A password-less SSH channel should exist for root from that host to all the other HDFS Transparency nodes for the command to run.
/usr/lpp/mmfs/hadoop/scripts/gpfs_create_hadoop_users_dirs.py --create-users-and-groups
This command performs the following actions:- Creates the CDP Private Cloud Base users and groups as defined in the user_grp_dir_metadata.json file.
- Ensures that all such users and groups have consistent UID and GID across the hosts.
- Creates a system group called supergroup to be used as Hadoop supergroup. hdfs, mapred and yarn users are added as members of this supergroup.
- The output of the command is logged to /var/log/user_group_configuration.log file.
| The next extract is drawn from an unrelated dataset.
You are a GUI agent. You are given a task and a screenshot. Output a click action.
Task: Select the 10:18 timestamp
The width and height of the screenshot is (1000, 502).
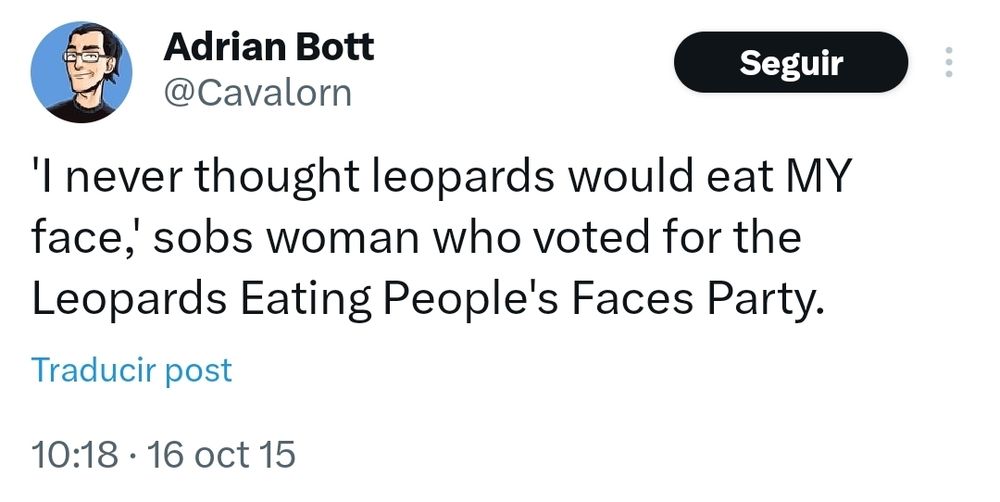click(x=75, y=455)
Note: If you are using HDFS Transparency 3.1.1-5 or earlier, the command should be used with the --hadoop-hosts option as follows:
/usr/lpp/mmfs/hadoop/scripts/gpfs_create_hadoop_users_dirs.py --create-users-and-groups --hadoop-hosts <comma separated list of HDFS Transparency NameNodes and DataNodes>
For example:/usr/lpp/mmfs/hadoop/scripts/gpfs_create_hadoop_users_dirs.py --create-users-and-groups --hadoop-hosts nn01.gpfs.net,nn02.gpfs.net, dn01.gpfs.net,dn02.gpfs.net
- (Optional):
If you want to add only one NameNode or DataNode to an existing HDFS Transparency cluster, you need
to input all the existing hostnames for the HDFS Transparency cluster and the new hostnames to the
gpfs_create_hadoop_users_dirs.py script. This script ensures that all the
values of UID/GID for the users and groups in the IBM
Storage Scale cluster are consistent.
For example:
Existing HDFS Transparency hosts:nn01.gpfs.net,nn02.gpfs.net, dn01.gpfs.net,dn02.gpfs.net
New DataNode being added:dn03.gpfs.net
Run the following command to create the Hadoop users/groups ondn03.gpfs.net
:/usr/lpp/mmfs/hadoop/scripts/gpfs_create_hadoop_users_dirs.py --create-users-and-groups --hadoop-hosts nn01.gpfs.net,nn02.gpfs.net,dn01.gpfs.net,dn02.gpfs.net,dn03.gpfs.net
- Verify the users and groups by running the following
command:
/usr/lpp/mmfs/hadoop/scripts/gpfs_create_hadoop_users_dirs.py --verify-users-and-groups
- (Optional): You can also create any custom user/group on the IBM Storage Scale nodes using the
--create-custom-hadoop-user-group user-name[:group1[,group2..]] command. The
command ensures that such a user/group is created with consistent UID/GID across all the nodes.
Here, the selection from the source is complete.